Your goal:
If a line in the entries includes "sidebar", show that line.

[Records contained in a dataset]
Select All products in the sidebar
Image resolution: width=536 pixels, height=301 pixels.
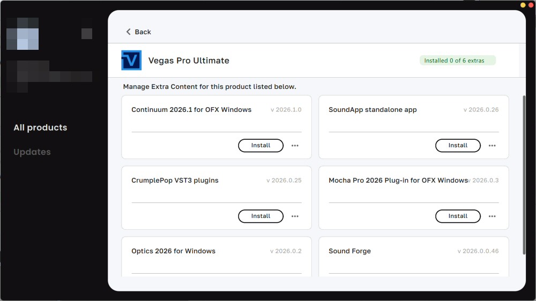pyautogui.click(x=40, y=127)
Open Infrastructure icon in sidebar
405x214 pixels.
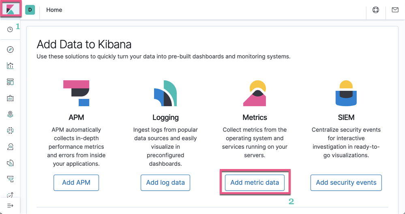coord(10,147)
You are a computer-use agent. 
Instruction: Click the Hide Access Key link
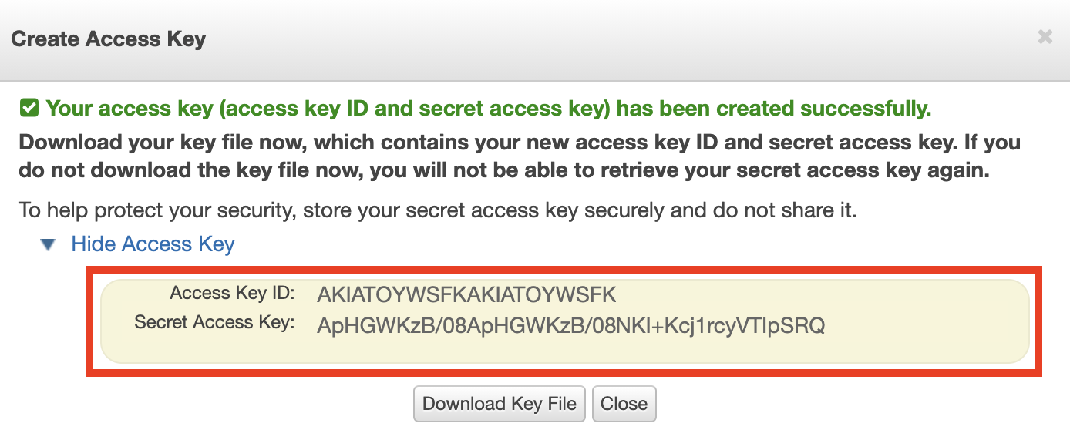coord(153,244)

Exercise result:
Select All products in the sidebar
Open Infrastructure icon in sidebar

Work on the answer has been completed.